C. Analisis Sensitivitas
Analisis sensitivitas dilakukan untuk menguji seberapa sensitif hasil dari perhitungan daur Faustmann dipengaruhi oleh faktor eksogenus, yaitu faktor yang berada di luar model. Faktor- faktor di luar model dapat memengaruhi peubah (harga kayu, tingkat suku bunga, biaya pembuatan tanaman dan tingkat produksi kayu). Perubahan harga kayu gmelina yang digunakan dalam analisis sensitivitas adalah Rp 750.000 dan Rp 1.000.000. Hasil analisissensitivitas model terhadap harga kayu disajikan dalamGambar 3. Dari Gambar 3 diketahui bahwa daur financial Faustmann berbanding terbalik dengan peningkatan harga kayu gmelina.
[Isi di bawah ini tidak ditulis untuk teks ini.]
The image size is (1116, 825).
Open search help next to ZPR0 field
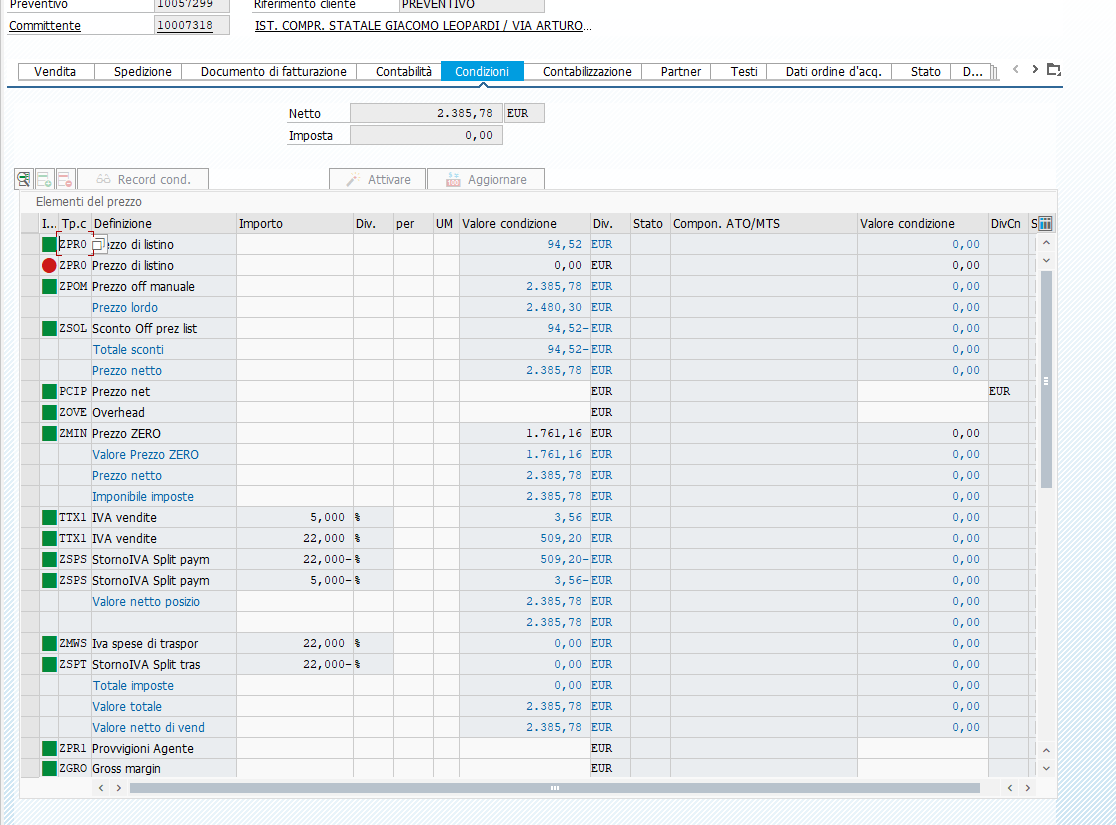pyautogui.click(x=97, y=245)
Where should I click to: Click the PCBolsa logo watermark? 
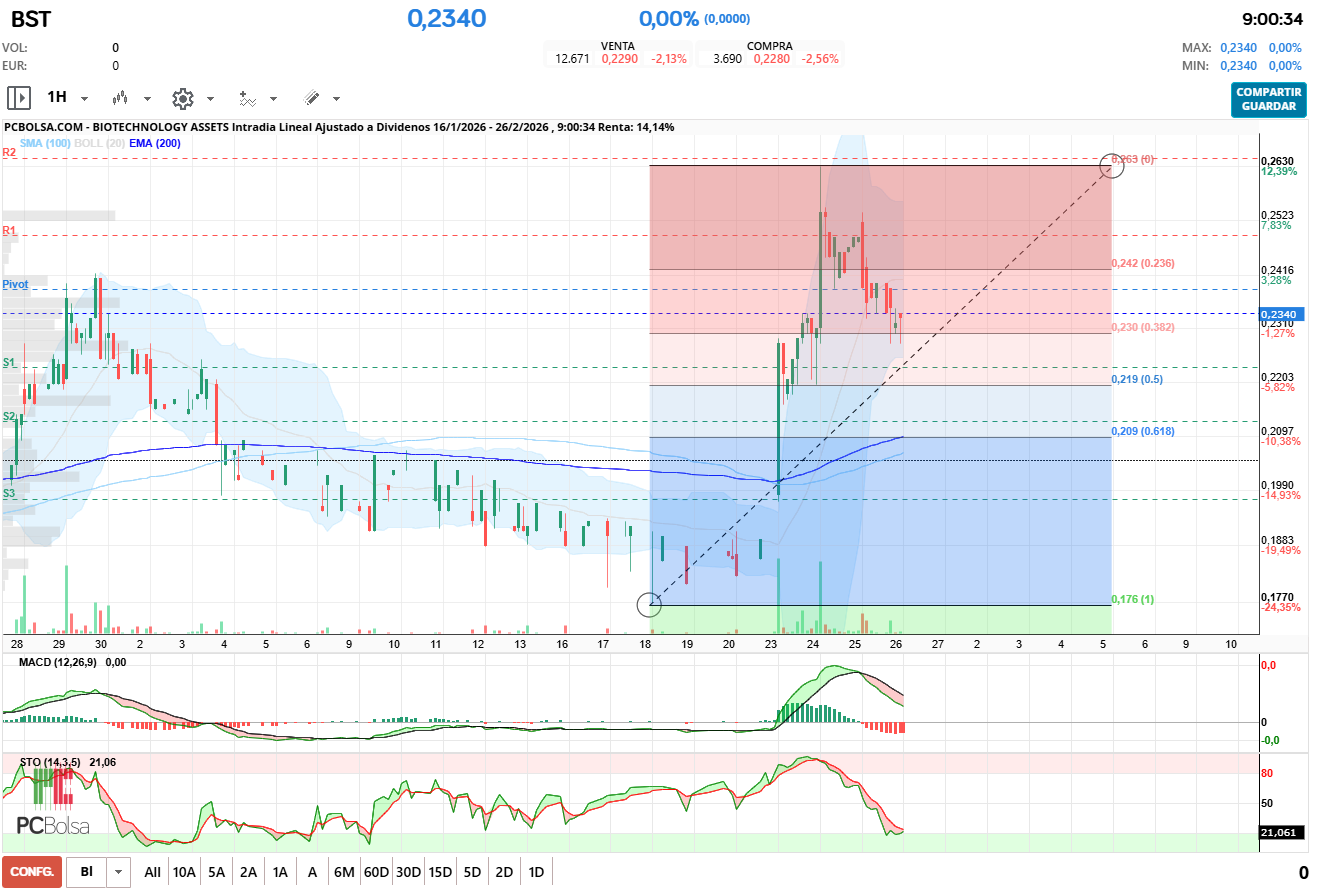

Peningkatan harga kayu gmelina akan memperpendek daur Faustmann; sebaliknya, penurunan harga kayu gmelina akan memperpanjang daur Faustmann.
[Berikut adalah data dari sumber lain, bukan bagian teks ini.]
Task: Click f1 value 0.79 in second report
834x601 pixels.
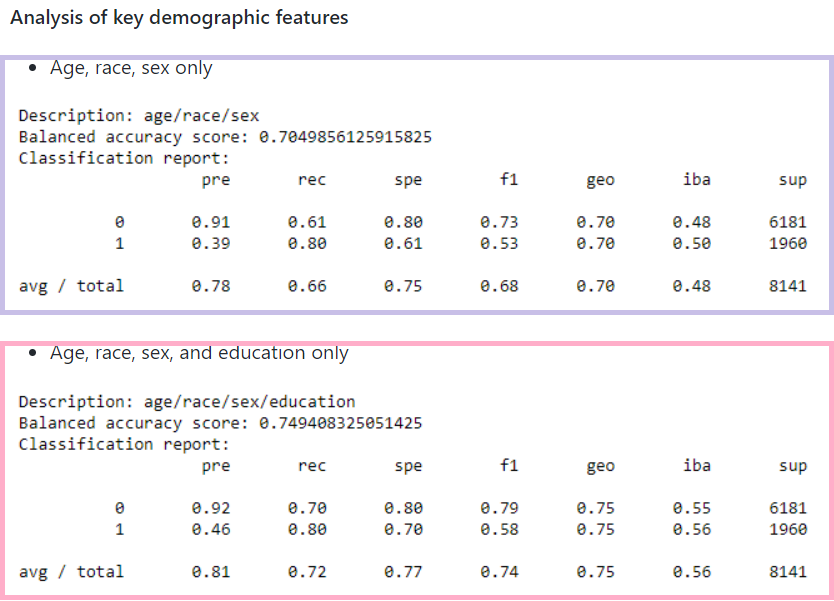Action: point(499,508)
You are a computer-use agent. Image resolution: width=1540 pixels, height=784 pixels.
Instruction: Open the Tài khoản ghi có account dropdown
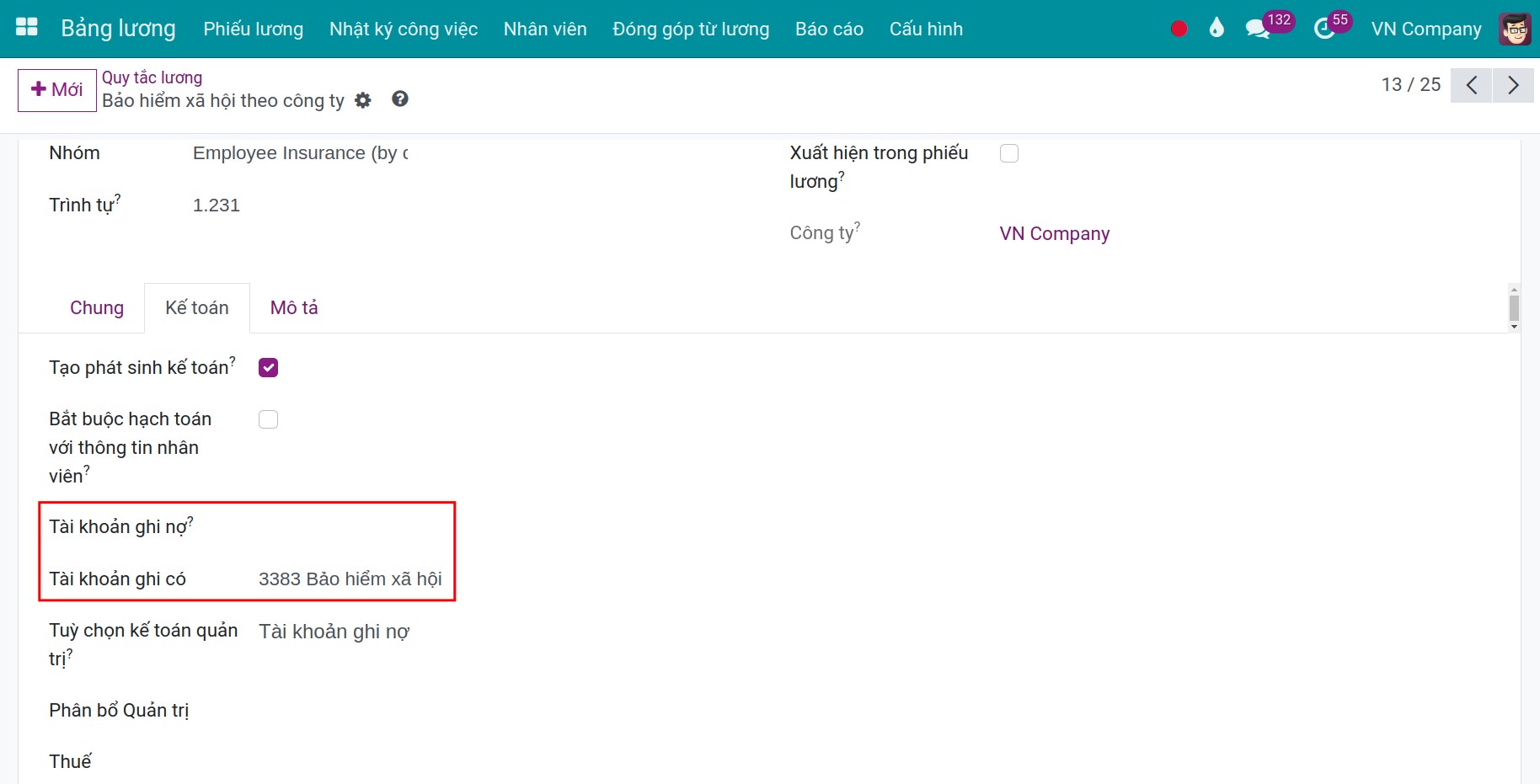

Harga kayu yang semakin tinggi akan menyebabkan nilai sekarang menjadi lebih tinggi dan kemungkinan untuk mendapatkan keuntungan dari daur berikutnya menjadi lebih tinggi sehingga keputusan untuk mempercepat pemanenan kayumenjadi pilihan yang tepat.

·         Riap
A.    Kurva Pertumbuhan Asumsi
Kurva pertumbuhan asumsi adalah kurva yang dipakai sebagai dasar prediksi pertumbuhan dan riap Gmelina sebagaimana tertera dalam dokumen Studi Kelayakan yang telah disetujui oleh Departemen Kehutanan tahun 1996. Kurva pertumbuhan hasil studi kelayakan tersebut dinyatakan secara garis lengkung (curve) Selanjutnya kurva pertumbuhan hasil studi kelayakan tersebut disebut sebagai kurva A.
B.     Kurva Pertumbuhan Sebenarnya
Kurva pertumbuhan sebenarnya dibuat berdasarkan rekaman data pertumbuhan dan riap hasil pengamatan di PUP. Kurva pertumbuhan sebenarnya sebagai hasil pengukuran PUP dinyatakan secara garis dengan teknik yang sama dengan kurva A dan selanjutnya disebut kurva B.
C.     Analisis Pertumbuhan
Analisis data yang dipakai dalam penelitian adalah membandingkan kurva
pertumbuhan asumsi (kurva A) dengan kurva pertumbuhan sebenarnya (kurva B). Bila kurva A dan B ini berbeda maka daur yang ditetapkan dalam Studi Kelayakan tidak dapat dipakai. Untuk mengetahui kurva pertumbuhan asumsi dan kurva pertumbuhan sebenarnya berbeda atau tidak dilakukan analisa kelompok data dengan membandingkan hasil persamaan analisis regresi sebagaimana yang dikemukakan oleh Freese (1974).